« Amal un esprit libre », film de Jawad Rhalib
Amal un esprit libre, film de Jawad Rhalib, avec Lubna Azabal, Catherine Salée et Fabrizio Rongione, drame, Belgique, 2024
Par Djalila Dechache
Avant première
Dans le cadre des rendez-vous des cinéastes, le centre Wallonie Bruxelles à Paris diffuse des films avant leur sortie en salles. C’est une manière de les soutenir hors de leur pays. Le Directeur du lieu vient nous informer du caractère particulier des collèges et lycées en Belgique. En effet, il y est donné des cours de morale et de religion, deux heurs par semaine, pour lesquelles les élèves s’inscrivent selon leur obédience familiale.
En réponse à la montée du parti politique de l‘extrême droite qui y voit un point d’attaque des étrangers, le cinéaste Jawad Rhalib a construit cette fiction de style documentaire, née dans son esprit il y a 5-6 ans.
Un film courageux
Amal (signifie espoir), jeune professeure de Lettres, dynamique, enseigne dans une classe bigarrée, pose le thème de la peine de mort en s’adossant au texte de Victor Hugo Le dernier jour d’un condamné. S’y côtoient des élèves maghrébins, africains ainsi que des élèves lambda. Elle est impliquée, sérieuse veut donner à la jeunesse un esprit critique et raisonné.
Dans cette classe une jeune fille, Monia est ostracisée, elle est harcelée sur le Web, reçoit des menaces de morts par pendaison, a été frappée par des élèves se réclamant d’un islam pur et dur.

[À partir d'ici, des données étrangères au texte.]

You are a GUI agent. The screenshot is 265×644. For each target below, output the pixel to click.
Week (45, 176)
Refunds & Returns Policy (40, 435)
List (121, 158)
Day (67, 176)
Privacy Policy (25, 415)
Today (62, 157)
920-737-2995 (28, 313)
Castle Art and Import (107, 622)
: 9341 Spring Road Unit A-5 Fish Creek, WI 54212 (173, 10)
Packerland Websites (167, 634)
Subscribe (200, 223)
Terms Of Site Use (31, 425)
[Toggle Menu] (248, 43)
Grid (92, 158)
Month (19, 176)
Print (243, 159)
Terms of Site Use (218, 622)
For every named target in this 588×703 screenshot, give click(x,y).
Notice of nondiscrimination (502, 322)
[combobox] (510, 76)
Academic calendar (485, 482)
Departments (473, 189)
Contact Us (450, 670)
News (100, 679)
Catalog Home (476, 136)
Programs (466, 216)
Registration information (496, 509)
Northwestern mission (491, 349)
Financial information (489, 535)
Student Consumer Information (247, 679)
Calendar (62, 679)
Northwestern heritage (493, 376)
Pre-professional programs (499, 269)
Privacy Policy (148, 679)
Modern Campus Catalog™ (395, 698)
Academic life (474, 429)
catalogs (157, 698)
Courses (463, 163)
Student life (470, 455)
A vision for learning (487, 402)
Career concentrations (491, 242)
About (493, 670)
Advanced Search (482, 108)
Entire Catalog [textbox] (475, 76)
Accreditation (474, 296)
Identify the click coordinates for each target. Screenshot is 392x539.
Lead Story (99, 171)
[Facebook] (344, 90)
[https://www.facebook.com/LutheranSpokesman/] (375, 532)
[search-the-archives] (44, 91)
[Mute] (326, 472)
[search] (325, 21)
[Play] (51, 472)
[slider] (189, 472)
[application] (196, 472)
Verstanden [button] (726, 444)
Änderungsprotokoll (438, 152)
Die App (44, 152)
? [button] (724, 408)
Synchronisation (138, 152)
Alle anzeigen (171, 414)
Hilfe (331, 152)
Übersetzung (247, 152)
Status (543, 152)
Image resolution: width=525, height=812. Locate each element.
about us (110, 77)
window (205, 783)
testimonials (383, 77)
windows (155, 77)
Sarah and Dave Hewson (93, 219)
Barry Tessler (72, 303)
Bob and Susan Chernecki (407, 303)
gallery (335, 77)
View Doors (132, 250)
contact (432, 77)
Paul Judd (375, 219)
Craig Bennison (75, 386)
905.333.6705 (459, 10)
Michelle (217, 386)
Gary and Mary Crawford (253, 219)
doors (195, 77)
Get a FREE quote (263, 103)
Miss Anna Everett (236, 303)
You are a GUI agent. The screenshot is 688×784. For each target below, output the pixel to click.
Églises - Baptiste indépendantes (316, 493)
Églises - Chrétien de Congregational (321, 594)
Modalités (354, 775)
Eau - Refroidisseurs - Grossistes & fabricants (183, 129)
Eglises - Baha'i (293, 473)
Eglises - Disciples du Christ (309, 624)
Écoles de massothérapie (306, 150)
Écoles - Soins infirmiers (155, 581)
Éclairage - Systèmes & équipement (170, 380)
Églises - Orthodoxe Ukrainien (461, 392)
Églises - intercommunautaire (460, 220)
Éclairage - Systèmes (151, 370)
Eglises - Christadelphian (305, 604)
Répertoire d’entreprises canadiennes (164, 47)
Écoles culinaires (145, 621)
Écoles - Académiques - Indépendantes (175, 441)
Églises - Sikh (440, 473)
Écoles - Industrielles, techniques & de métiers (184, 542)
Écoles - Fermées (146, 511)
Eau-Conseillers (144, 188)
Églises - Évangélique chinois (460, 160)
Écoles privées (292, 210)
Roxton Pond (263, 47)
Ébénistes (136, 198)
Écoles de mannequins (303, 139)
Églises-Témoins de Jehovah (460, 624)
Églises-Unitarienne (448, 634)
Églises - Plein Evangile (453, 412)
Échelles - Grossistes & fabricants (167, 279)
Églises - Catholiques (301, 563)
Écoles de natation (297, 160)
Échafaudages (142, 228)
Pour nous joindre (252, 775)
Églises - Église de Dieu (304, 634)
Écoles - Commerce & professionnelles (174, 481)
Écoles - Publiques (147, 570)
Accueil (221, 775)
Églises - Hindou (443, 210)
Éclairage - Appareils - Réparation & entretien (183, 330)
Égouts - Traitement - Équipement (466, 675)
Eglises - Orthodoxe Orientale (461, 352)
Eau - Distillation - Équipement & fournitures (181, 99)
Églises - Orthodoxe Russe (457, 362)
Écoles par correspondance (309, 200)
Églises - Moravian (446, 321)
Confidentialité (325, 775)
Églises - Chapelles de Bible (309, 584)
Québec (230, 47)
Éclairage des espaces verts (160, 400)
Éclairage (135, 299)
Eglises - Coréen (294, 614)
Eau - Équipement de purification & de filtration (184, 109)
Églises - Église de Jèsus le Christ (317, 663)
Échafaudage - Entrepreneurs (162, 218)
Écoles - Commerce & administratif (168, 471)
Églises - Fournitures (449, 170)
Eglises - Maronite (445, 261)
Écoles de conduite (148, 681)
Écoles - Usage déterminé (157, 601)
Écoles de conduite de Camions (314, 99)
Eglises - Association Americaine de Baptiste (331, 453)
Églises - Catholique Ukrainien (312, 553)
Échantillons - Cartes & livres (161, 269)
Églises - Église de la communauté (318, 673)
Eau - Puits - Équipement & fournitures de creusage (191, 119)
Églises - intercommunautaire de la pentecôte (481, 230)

Elle est traitée de lesbienne. Chez elle, son père épicier tranquille ne sait rien de ce qu’elle vit.
Un des collègues d’Amal (magnifique Luna Azabal comme d’habitude, convaincante, elle vit ce rôle comme une seconde nature, elle est fébrile, nerveuse, veut que les mentalités changent) est Nabil, à la fois imam et enseignant chargé des cours de religion. Il assure son enseignement en classe armé du seul Coran en improvisant sur ce qui se passe autour de lui.
Trois élèves vont jouer un rôle décisif : Jalila, forte tête, voilée à l‘extérieur de l‘enceinte scolaire, Monia et Rachid qui a été exclu du lycée une semaine suite à l‘accusation de violence faite sur Monia.
Petit à petit, on découvre leur quotidien qui tourne autour des lois de l’islam. Le père de Rachid est boulanger, usé par un travail difficile, le père de Monia, épicier de quartier ne voit rien venir non plus, et les parents de Jalila sont les grands absents.
Ce qui pousse à comprendre qu’adultes et jeunes sont livrés à eux-mêmes et ne communiquent pas forcément sauf pour ce qui touche à la religion. L’absence criante des mères est palpable, elles sont nécessaires à l‘équilibre d’un foyer si elles restent « tranquilles ». L’une d’entre elles, la mère de Rachid s’est sauvée craignant le pire pour sa vie, elle communique par mail avec ses enfants Rachid et son petit frère.
Au lycée, l‘équipe pédagogique se réunit et tente de statuer sur le cas de Monia :
Faut-il l‘éloigner du lycée ou la laisser venir normalement dans une situation anormale et violente ? Une altercation a lieu entre Nabil et Amal, tous deux qui se situent aux antipodes de leur enseignement respectif et de leur vision du monde. La directrice tente de minimiser la situation.
Amal décide d’étudier un poème du poète satirique arabe Abu Nawwas du VIII ème siècle tiré de ses Poèmes libertins, où il évoque l‘amour qu‘il porte à un homme.
La situation devient critique, plusieurs élèves quittent la classe, trop choqués par ce choix de texte. Les parents d’élèves avertis, l‘un d‘entre eux est Président de l’association de leur association, demandent audience à la Directrice du lycée pour exprimer son mécontentement et donne une liste d’auteurs à proscrire pendant les cours. La mère de Jalila, en voile intégral ne veut pas que sa fille, lise les poèmes d‘Abu Nawwas. Ces parents parlent arabe entre eux dans ce conseil de classe.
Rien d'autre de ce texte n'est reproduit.